Assigned task:
An exact restatement of every record is required.

(Stored data)
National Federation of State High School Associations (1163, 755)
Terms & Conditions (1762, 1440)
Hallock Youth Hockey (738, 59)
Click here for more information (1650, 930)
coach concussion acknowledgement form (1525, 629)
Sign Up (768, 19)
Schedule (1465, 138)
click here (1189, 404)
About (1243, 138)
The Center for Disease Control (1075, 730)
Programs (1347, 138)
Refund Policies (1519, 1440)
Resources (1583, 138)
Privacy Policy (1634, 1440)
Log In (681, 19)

Response for this exercise:
National Federation of State High School Associations (1163, 755)
Terms & Conditions (1762, 1440)
Hallock Youth Hockey (738, 59)
Click here for more information (1650, 930)
coach concussion acknowledgement form (1525, 629)
Sign Up (768, 19)
Schedule (1465, 138)
click here (1189, 404)
About (1243, 138)
The Center for Disease Control (1075, 730)
Programs (1347, 138)
Refund Policies (1519, 1440)
Resources (1583, 138)
Privacy Policy (1634, 1440)
Log In (681, 19)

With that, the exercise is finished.